When it comes to climbing challenges, stage 6 features a formidable series of high mountains in central Catalunya, ending with the category 1 ascent to Queralt, making it the toughest day in the race, just as it was in 2024.

"It'll be a stage for the bravest of riders," Landa says, "I remember last year how nothing much happened on the toughest climb [the Hors Categorie Col de Pradell - Ed.] that day but then in the two climbs that followed, Pogačar blew the race apart."

"The summit finish stage to Monserrat [stage 4] will already have created GC differences as well, but even the last stage through Montjuic Park in Barcelona can decide the overall."

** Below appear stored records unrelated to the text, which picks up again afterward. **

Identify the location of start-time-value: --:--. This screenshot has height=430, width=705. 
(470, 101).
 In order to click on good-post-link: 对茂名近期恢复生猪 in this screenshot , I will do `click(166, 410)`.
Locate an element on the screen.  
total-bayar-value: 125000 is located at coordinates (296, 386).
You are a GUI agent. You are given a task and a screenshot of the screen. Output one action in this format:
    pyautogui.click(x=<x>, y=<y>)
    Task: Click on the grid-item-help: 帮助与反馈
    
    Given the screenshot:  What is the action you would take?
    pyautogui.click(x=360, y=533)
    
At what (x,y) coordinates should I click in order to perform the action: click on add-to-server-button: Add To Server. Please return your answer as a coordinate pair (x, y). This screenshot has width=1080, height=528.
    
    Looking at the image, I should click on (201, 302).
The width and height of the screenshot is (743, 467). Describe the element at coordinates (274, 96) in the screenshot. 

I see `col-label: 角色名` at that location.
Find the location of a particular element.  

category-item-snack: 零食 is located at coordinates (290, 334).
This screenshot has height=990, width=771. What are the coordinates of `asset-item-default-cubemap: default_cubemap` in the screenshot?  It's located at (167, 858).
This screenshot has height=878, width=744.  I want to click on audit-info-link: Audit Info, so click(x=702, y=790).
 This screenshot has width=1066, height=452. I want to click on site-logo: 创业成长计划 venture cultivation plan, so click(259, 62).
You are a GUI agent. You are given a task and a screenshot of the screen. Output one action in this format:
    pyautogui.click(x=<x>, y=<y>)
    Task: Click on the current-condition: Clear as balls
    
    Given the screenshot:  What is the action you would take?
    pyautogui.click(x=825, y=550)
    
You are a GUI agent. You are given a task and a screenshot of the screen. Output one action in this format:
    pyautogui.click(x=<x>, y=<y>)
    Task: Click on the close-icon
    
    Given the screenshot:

"There's a first high mountain stage to La Molina [stage 3]. But I remember in 2022 how Sergio Higuita and Richard Carapaz weren't the strongest on that climb, but they  then managed to turn things around completely in a hilly stage just before the last day."

"For me, this race is never over until you reach the final finish line."

What also adds to the Volta's intensity, Landa points out, is that for some top riders, Catalunya is their last race prior to the Giro d'Italia, so that provides an extra degree of motivation to leave no stone unturned.

"For me personally, there's still too far to go to the Giro start to test myself fully, it's not like the time gap between the Dauphiné or Suisse, say, compared to the Tour de France."

"But for riders like Roglič and Ayuso, it's their last race until Italy. So in the Volta, they're going to want to put it all out there."

The Volta a Catalunya begins on Monday, with the opening stage starting and finishing in the coastal town of Sant Feliu de Guíxols. The race ends next Sunday in Barcelona.